Calc 1, Lec 25B: Differential Equations (Exponential Growth, Heating & Cooling, Logistic Growth)

This is an introduction to differential equations in calculus through the examples of exponential growth and decay, Newton's Law of Heating and Cooling, and the logistic growth model.

(0:00) Review exponential growth/decay differential equation from the end of Lecture 24B. The general solution of differential equations is a family of functions (infinitely many functions), though if you add in an initial condition (like an initial population), then there is a unique solution.
(0:50) Example 1: Any function of the form y = Ce^(k*t) is a solution to the differential equation dy/dt = k*y.

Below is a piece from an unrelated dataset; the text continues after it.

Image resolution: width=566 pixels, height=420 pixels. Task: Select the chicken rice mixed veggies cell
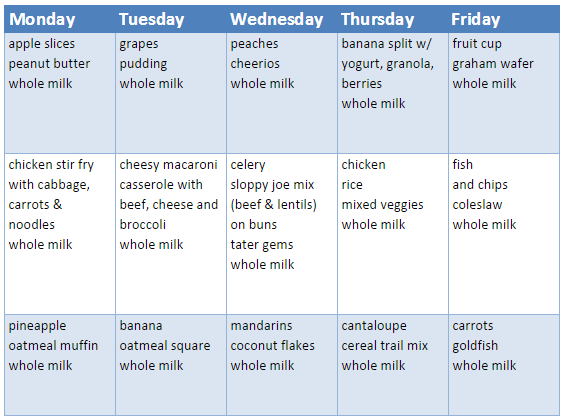(393, 234)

(4:47) Example 2: Newton's Law of Heating and Cooling. Here solutions are exponential decay functions that have been translated vertically. This is the simplest model when spatial effects are not taken into account. Solutions take the form T = R + Ce^(-k*t), where R is the ambient room temperature. The differential equation can be written dT/dt = -k*(T - R) or, equivalently, dT/dt = k*(R - T).

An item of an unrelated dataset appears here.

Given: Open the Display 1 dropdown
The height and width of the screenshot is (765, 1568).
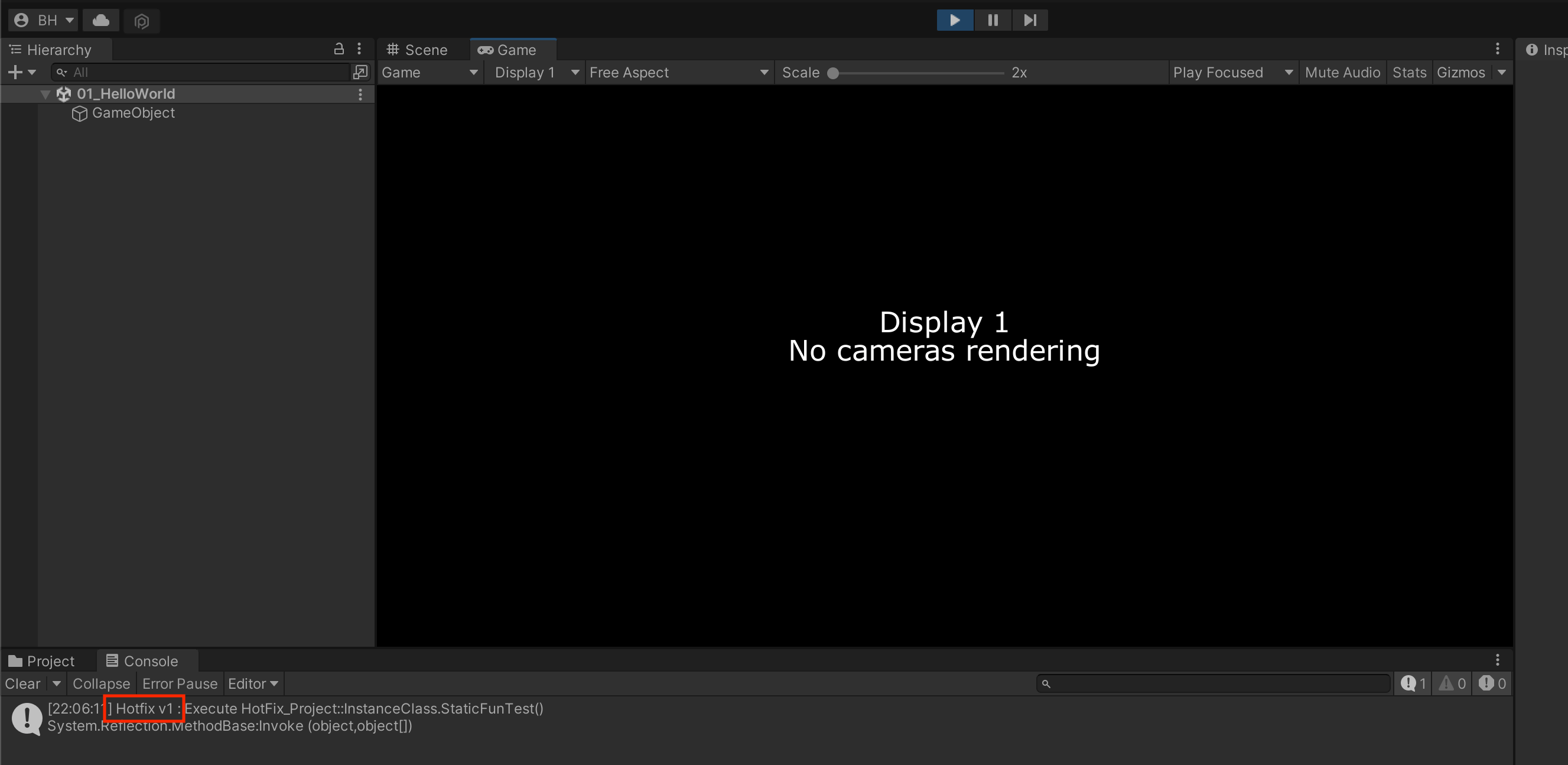Looking at the screenshot, I should pos(535,73).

(14:41) Example 3: Logistic growth model. This is mostly used for populations that start out small and grow exponentially at first, but then level off to some "carrying capacity" L. The model takes the form dP/dt = k*P*(1 - P/L) for some positive constants k and L.
(21:29) Use DSolveValue on Mathematica to solve the differential equation. Rewrite it on the board in a different form.